Records from a collection
::::

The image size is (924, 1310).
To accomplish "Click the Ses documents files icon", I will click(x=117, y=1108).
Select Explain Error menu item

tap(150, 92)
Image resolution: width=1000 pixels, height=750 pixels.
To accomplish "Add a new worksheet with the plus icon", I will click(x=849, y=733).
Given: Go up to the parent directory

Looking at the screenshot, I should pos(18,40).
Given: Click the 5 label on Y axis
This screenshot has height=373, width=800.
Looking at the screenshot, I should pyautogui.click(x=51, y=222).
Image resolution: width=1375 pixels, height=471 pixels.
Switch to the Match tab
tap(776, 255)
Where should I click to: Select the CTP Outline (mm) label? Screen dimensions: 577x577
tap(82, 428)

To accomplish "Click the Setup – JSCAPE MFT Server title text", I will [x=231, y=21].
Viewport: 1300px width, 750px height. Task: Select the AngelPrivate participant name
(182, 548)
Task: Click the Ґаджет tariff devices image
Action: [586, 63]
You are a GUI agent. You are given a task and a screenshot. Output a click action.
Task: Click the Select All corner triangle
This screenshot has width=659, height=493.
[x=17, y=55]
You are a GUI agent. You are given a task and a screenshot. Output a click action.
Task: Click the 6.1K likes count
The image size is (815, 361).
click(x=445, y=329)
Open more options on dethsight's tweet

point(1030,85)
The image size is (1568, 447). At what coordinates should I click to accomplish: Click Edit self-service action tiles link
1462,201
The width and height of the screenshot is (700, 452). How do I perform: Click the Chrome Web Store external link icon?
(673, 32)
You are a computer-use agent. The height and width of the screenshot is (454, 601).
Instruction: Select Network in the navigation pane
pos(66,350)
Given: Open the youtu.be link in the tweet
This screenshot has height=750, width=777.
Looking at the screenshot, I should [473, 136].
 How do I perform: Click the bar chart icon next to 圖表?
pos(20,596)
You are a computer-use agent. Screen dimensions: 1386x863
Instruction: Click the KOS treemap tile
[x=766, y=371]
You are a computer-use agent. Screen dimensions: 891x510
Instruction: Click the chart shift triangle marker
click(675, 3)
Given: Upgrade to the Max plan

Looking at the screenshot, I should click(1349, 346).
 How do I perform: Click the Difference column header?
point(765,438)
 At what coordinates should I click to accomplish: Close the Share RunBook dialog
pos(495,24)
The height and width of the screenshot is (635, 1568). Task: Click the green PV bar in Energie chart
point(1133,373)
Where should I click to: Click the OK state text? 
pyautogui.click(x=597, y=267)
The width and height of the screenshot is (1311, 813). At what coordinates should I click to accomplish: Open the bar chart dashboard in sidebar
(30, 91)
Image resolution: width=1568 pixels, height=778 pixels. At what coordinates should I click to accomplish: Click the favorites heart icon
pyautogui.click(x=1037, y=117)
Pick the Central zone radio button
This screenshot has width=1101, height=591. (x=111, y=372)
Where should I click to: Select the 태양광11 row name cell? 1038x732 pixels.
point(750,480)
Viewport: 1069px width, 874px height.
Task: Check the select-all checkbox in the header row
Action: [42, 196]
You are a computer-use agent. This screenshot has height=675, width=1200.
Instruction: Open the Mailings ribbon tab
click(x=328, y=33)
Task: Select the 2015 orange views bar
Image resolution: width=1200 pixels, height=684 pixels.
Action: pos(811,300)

::::

## What to do
Your task is to output the full set of records exactly as presented.

## Written answer
The image size is (924, 1310).
To accomplish "Click the Ses documents files icon", I will click(x=117, y=1108).
Select Explain Error menu item

tap(150, 92)
Image resolution: width=1000 pixels, height=750 pixels.
To accomplish "Add a new worksheet with the plus icon", I will click(x=849, y=733).
Given: Go up to the parent directory

Looking at the screenshot, I should pos(18,40).
Given: Click the 5 label on Y axis
This screenshot has height=373, width=800.
Looking at the screenshot, I should pyautogui.click(x=51, y=222).
Image resolution: width=1375 pixels, height=471 pixels.
Switch to the Match tab
tap(776, 255)
Where should I click to: Select the CTP Outline (mm) label? Screen dimensions: 577x577
tap(82, 428)

To accomplish "Click the Setup – JSCAPE MFT Server title text", I will [x=231, y=21].
Viewport: 1300px width, 750px height. Task: Select the AngelPrivate participant name
(182, 548)
Task: Click the Ґаджет tariff devices image
Action: [586, 63]
You are a GUI agent. You are given a task and a screenshot. Output a click action.
Task: Click the Select All corner triangle
This screenshot has width=659, height=493.
[x=17, y=55]
You are a GUI agent. You are given a task and a screenshot. Output a click action.
Task: Click the 6.1K likes count
The image size is (815, 361).
click(x=445, y=329)
Open more options on dethsight's tweet

point(1030,85)
The image size is (1568, 447). At what coordinates should I click to accomplish: Click Edit self-service action tiles link
1462,201
The width and height of the screenshot is (700, 452). How do I perform: Click the Chrome Web Store external link icon?
(673, 32)
You are a computer-use agent. The height and width of the screenshot is (454, 601).
Instruction: Select Network in the navigation pane
pos(66,350)
Given: Open the youtu.be link in the tweet
This screenshot has height=750, width=777.
Looking at the screenshot, I should [473, 136].
 How do I perform: Click the bar chart icon next to 圖表?
pos(20,596)
You are a computer-use agent. Screen dimensions: 1386x863
Instruction: Click the KOS treemap tile
[x=766, y=371]
You are a computer-use agent. Screen dimensions: 891x510
Instruction: Click the chart shift triangle marker
click(675, 3)
Given: Upgrade to the Max plan

Looking at the screenshot, I should click(1349, 346).
 How do I perform: Click the Difference column header?
point(765,438)
 At what coordinates should I click to accomplish: Close the Share RunBook dialog
pos(495,24)
The height and width of the screenshot is (635, 1568). Task: Click the green PV bar in Energie chart
point(1133,373)
Where should I click to: Click the OK state text? 
pyautogui.click(x=597, y=267)
The width and height of the screenshot is (1311, 813). At what coordinates should I click to accomplish: Open the bar chart dashboard in sidebar
(30, 91)
Image resolution: width=1568 pixels, height=778 pixels. At what coordinates should I click to accomplish: Click the favorites heart icon
pyautogui.click(x=1037, y=117)
Pick the Central zone radio button
This screenshot has width=1101, height=591. (x=111, y=372)
Where should I click to: Select the 태양광11 row name cell? 1038x732 pixels.
point(750,480)
Viewport: 1069px width, 874px height.
Task: Check the select-all checkbox in the header row
Action: [42, 196]
You are a computer-use agent. This screenshot has height=675, width=1200.
Instruction: Open the Mailings ribbon tab
click(x=328, y=33)
Task: Select the 2015 orange views bar
Image resolution: width=1200 pixels, height=684 pixels.
Action: pos(811,300)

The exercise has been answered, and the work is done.